HPE CSO Bobby Ford said that FAIR was already “transforming [cybersecurity at HPE] from an organization that focusses on security to one that focusses on risk management.”
Now, on the ERM side, Karen Begelfer, HPE, Senior Vice President, Chief Audit Executive and ERM, added that “the quantification of risk management is a powerful tool to give contextual insight into risk, to clarify business priorities and to inform good business decisions. Our ERM program has been evolving over the years to increasing levels of maturity, and leveraging the FAIR methodology will help propel us in this journey of maturing.”
Ford and Begelfer introduced a presentation at the 2021 FAIR Conference (FAIRCON21) by HPE cyber and operational risk managers Aidan Farren, Aidan Whelan and Jay Reyna giving a look at some of the techniques they have used to upgrade their risk register and risk reporting, while building FAIR into the ongoing processes of ERM.
They showed examples of quarterly risk reports, organized around five themes of highest concern for business leadership, that start with FAIR-formula risk statements, aggregate multiple quantitative analyses combined with indicators of effectiveness of the related controls, and reports on developments in the risk landscape for an all-around look at the risk theme.
Jay Reyna of the Enterprise Risk Management team showed how HPE is applying FAIR to operational risk for supply chain, IT, crisis management, product security and more. They build on existing capabilities of qualitative risk analysis from SMEs, expected monetary (EMV) analysis complemented by decision tree modeling, and statistical sums for the quantitative inputs of Monte Carlo analysis (run on the RiskLens platform) to arrive at estimates of most probable outcomes.

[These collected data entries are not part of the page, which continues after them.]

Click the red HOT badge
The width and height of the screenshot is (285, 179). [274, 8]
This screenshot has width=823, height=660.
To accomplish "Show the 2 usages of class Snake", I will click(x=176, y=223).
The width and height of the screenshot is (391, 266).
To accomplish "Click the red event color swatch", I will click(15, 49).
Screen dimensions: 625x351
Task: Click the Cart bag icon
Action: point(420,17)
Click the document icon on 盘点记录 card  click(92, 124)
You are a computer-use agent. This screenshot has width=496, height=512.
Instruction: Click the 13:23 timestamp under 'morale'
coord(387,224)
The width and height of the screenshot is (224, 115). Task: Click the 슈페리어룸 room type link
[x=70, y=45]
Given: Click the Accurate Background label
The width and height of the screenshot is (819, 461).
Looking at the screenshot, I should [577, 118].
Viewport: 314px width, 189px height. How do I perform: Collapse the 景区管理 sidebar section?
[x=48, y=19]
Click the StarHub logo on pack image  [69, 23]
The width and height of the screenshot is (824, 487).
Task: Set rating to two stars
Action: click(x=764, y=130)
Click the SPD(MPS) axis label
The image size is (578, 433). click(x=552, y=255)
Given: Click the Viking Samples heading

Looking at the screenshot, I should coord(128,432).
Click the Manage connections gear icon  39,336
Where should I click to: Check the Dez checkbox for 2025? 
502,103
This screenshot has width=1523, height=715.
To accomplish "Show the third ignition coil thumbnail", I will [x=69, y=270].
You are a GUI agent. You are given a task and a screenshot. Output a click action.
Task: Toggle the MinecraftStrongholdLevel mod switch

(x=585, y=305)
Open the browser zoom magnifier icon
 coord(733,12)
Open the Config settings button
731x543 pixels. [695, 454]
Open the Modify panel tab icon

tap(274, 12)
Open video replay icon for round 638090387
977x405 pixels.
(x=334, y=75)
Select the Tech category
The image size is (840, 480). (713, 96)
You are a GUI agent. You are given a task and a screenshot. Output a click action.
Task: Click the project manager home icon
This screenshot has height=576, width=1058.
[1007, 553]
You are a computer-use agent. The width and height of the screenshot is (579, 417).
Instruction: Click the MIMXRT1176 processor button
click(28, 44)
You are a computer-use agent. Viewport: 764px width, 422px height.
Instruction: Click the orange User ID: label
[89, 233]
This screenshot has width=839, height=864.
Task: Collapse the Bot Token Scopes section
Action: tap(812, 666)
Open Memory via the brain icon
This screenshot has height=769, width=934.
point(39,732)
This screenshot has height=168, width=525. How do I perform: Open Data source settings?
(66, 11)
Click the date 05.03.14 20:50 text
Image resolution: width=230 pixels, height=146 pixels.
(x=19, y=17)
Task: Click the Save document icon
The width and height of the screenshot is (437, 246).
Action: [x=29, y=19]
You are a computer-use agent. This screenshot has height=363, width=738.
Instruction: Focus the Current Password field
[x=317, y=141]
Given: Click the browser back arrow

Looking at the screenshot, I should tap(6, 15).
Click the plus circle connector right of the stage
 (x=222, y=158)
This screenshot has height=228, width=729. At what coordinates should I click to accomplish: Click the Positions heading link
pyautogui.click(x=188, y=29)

Those estimates are “where you get the big return,” Reyna said. “It’s really been helpful for us to explain the risk to our leadership and give them that confidence that we are looking at it using the best tools available and the best analysis work for the best decisions for the company…
“We really believe in the FAIR methodology…We want to keep using these tools to drive our processes. Doing this helps to integrate risk management into the corporate culture of HPE.”